= Beginning of Section =

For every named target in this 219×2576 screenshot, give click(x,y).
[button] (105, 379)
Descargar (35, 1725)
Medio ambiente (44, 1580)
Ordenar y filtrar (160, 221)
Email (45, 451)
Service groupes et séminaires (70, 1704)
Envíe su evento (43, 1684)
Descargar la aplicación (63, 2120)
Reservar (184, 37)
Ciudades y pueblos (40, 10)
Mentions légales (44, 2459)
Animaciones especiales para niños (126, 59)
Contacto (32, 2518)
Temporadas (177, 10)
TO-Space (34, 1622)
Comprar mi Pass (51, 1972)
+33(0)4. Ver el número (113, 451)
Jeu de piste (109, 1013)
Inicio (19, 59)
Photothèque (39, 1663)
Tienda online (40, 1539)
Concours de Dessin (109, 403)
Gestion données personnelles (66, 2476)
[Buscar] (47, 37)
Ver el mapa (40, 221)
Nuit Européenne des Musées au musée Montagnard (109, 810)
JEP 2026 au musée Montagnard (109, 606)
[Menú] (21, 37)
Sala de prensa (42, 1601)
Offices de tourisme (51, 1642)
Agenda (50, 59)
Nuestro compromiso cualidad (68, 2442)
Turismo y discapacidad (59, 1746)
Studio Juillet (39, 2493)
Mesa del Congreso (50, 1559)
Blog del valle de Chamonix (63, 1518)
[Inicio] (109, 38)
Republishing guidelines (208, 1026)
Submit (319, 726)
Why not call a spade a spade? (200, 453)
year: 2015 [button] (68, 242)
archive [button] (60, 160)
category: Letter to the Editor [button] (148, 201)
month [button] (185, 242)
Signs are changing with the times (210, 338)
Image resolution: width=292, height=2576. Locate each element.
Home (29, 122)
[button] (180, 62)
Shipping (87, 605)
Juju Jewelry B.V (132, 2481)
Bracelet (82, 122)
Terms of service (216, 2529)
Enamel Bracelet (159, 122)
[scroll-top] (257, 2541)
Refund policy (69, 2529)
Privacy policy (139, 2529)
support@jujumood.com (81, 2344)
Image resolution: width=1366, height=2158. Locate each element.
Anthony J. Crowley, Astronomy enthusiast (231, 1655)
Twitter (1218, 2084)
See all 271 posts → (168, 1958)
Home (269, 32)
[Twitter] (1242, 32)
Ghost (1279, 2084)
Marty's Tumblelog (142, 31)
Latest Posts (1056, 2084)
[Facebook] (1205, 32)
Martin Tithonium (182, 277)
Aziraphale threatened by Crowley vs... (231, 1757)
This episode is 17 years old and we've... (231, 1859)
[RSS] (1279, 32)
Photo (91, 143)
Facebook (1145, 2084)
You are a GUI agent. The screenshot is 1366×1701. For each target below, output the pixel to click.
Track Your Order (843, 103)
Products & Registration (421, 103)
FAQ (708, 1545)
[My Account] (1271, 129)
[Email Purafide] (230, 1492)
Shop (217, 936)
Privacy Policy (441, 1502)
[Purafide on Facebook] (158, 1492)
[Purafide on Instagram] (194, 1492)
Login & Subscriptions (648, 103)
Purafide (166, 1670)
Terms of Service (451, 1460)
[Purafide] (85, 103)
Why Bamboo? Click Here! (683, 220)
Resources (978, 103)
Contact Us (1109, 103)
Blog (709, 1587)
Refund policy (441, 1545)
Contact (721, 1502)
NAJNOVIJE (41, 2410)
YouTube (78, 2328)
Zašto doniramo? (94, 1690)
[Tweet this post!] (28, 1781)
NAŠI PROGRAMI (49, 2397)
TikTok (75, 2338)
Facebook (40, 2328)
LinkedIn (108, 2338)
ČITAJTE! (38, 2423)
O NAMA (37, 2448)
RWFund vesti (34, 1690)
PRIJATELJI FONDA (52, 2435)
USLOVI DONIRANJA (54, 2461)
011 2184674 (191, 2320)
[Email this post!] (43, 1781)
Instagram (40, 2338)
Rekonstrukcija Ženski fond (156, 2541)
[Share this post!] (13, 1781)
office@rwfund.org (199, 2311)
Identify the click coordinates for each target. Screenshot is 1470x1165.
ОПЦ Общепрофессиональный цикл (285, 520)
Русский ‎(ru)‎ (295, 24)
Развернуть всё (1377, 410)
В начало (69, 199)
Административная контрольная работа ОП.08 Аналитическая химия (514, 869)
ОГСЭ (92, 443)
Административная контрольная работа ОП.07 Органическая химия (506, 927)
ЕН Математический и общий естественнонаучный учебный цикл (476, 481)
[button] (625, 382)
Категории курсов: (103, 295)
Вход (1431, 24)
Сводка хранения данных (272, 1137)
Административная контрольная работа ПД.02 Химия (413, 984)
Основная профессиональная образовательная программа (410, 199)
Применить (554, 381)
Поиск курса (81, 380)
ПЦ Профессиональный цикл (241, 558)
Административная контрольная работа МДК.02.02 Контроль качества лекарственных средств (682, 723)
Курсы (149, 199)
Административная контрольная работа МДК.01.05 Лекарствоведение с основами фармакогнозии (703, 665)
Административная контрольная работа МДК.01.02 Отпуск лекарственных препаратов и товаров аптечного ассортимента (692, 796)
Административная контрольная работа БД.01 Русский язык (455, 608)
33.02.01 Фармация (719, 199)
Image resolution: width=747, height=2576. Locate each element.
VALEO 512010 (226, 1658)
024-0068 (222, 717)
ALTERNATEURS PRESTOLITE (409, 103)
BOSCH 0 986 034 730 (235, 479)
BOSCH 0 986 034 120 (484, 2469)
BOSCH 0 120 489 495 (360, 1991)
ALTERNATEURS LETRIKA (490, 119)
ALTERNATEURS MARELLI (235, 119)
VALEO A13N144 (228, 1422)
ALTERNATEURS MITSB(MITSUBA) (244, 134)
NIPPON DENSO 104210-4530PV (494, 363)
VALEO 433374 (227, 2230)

= End of Section =

• Requirement
Extract exactly and only the lines above from the line containing "Concours de Dessin (109, 403)" through the line containing "Submit (319, 726)", both end lines included.

• Solution
Concours de Dessin (109, 403)
Gestion données personnelles (66, 2476)
[Buscar] (47, 37)
Ver el mapa (40, 221)
Nuit Européenne des Musées au musée Montagnard (109, 810)
JEP 2026 au musée Montagnard (109, 606)
[Menú] (21, 37)
Sala de prensa (42, 1601)
Offices de tourisme (51, 1642)
Agenda (50, 59)
Nuestro compromiso cualidad (68, 2442)
Turismo y discapacidad (59, 1746)
Studio Juillet (39, 2493)
Mesa del Congreso (50, 1559)
Blog del valle de Chamonix (63, 1518)
[Inicio] (109, 38)
Republishing guidelines (208, 1026)
Submit (319, 726)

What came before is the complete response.